2020-12-07 20:40:56 Written by Sila Habib

“Jolly” Jane Toppan was a serial killer in Massachusetts in the late 1800s. Toppan contended her life purpose was to “have killed more people – helpless people – than any other man or woman who ever lived.”

Jane was born to the name Nora and grew up in Boston’s Female Asylum, where undesirable female children were frequently abandoned. Nora and her sister, Delia, were raised in the BFA with over a hundred other kids. Nora was facilitated as an indentured servant to the widow, Ann Toppan, who altered Nora’s name to Jane. Her sister, Delia, was not as fortunate and was sent to the roads for prostitution when she was of age.

 

Jane was cleared of her responsibilities when she was eighteen and given $50. She decided to work for the family as a servant until Ann passed and Ann’s daughter wedded and left home. Jane then attended Cambridge Hospital in Boston to educate to be a nurse.

 

Toppan worked as a student nurse and got along nicely with her patients; she even falsified their medical records to keep them in the hospital for lengthier stays to get to know them. She had powerful feelings toward aged patients, feeling they were unnecessary and not worth keeping alive.

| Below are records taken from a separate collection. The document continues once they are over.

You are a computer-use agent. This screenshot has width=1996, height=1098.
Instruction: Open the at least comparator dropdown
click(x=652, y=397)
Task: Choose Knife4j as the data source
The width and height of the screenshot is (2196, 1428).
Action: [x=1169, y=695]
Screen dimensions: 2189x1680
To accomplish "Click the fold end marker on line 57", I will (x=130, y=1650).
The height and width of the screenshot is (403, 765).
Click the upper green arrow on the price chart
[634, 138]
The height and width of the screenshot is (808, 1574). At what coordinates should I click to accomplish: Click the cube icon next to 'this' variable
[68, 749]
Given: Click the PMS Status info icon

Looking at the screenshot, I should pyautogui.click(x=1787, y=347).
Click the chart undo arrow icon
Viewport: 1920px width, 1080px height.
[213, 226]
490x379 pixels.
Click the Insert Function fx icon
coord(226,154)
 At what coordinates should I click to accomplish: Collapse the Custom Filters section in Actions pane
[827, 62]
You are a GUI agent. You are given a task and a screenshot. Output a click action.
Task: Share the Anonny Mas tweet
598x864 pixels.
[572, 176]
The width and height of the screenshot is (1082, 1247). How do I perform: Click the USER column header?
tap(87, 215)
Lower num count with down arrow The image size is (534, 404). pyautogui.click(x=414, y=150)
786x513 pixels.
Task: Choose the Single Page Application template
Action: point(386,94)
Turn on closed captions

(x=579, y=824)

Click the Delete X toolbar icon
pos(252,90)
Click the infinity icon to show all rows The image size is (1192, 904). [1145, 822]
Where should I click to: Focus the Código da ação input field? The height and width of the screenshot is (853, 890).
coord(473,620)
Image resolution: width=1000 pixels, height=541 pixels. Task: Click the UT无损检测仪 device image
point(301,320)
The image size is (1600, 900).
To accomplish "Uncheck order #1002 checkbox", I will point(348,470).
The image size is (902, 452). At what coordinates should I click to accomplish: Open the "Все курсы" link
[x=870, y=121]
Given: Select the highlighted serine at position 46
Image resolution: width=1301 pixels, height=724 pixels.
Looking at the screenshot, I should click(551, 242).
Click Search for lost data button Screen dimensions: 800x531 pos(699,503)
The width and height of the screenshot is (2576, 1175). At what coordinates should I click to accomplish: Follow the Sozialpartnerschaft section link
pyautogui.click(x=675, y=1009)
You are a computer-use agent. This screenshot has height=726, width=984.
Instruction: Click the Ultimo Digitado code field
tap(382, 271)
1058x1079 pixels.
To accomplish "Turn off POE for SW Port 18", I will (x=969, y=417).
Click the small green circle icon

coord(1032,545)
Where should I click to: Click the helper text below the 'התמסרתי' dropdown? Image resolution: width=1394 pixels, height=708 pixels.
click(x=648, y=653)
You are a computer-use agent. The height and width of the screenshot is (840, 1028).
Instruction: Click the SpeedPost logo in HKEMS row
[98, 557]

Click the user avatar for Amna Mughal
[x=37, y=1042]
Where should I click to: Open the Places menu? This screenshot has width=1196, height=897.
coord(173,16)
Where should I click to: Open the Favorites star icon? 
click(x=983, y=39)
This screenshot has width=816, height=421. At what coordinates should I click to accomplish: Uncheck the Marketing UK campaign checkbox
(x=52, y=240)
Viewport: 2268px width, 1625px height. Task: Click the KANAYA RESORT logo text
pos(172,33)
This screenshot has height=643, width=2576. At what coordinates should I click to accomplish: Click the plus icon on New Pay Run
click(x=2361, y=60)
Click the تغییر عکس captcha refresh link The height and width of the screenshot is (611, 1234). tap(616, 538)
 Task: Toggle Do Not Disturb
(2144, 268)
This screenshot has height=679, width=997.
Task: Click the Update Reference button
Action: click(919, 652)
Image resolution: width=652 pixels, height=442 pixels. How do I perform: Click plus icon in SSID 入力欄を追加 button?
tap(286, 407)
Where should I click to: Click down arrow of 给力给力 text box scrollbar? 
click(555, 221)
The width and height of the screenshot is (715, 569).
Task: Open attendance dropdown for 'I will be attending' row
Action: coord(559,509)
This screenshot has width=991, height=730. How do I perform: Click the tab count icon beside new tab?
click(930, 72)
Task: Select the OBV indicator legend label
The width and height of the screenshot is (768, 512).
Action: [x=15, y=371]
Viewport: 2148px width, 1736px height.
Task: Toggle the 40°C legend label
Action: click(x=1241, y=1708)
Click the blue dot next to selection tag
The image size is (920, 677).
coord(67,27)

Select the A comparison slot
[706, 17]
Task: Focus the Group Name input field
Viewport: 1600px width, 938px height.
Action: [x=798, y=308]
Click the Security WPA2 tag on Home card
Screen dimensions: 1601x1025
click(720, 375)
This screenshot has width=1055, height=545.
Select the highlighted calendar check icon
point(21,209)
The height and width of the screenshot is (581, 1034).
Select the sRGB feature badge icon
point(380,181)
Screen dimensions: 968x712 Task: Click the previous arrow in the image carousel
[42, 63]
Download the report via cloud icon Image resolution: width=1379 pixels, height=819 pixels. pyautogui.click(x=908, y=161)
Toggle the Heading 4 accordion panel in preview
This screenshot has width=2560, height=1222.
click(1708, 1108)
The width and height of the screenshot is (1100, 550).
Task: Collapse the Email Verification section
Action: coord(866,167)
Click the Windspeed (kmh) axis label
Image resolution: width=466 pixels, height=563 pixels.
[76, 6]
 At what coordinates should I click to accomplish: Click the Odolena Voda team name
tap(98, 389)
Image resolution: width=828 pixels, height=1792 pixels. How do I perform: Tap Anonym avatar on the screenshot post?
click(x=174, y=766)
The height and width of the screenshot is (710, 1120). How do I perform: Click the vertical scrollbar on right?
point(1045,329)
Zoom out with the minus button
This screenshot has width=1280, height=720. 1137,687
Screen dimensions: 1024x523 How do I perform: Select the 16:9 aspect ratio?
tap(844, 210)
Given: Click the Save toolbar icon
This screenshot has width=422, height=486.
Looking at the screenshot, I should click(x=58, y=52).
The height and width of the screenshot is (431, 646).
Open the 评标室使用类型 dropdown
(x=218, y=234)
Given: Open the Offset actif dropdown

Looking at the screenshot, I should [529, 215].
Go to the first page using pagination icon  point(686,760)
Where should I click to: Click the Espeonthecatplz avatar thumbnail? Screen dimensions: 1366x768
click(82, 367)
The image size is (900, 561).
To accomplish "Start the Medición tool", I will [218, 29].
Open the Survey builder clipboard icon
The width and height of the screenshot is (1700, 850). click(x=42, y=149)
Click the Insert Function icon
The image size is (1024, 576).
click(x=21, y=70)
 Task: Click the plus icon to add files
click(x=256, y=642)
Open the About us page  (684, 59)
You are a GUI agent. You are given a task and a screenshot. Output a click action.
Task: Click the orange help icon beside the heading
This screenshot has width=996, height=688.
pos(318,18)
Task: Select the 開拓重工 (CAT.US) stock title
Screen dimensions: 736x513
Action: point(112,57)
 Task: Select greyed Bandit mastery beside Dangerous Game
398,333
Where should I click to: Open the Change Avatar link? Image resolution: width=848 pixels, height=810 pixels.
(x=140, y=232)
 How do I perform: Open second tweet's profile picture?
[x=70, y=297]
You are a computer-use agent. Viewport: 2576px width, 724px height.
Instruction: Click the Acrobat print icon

She murdered at least a dozen people while working as a student nurse – she dosed her elderly patients with opium to see how they would respond to the drug, upping the dose to see them suffer and finally die. She started poisoning with other drugs, on occurrence she would stage an illness with poison and nurse them back to a “miraculous recovery.”

 

She worked as a personal nurse for families around Boston for years without detection; murdering aged family members and stealing their belongings. She even murdered her landlords, fellow doctors and nurses, and friends as she got exhausted with their company. She wasn’t captured until she used a metallic-based poison on a casualty, which eventually provoked an investigation.

In court in 1902, Toppan was found not guilty. She then told her attorney that she murdered more than one hundred people and occasionally got into bed with her sufferers as they shivered from the poison. She was instantly scheduled for another prosecution and penalized to life in an asylum.

 

When she initially came to the asylum she declined to eat, afraid that her food may be poisoned – which the newspapers gloated as ironic revenge. She kept up in the asylum until she perished in 1938 at the age of eighty-one. There was a media reanimation of the story after her demise, contending her to be America’s first serial killer.

 

There is a book about Jane Toppan and her killings, named Fatal: The Poisonous Life of a Female Serial Killer by Harold Schechter.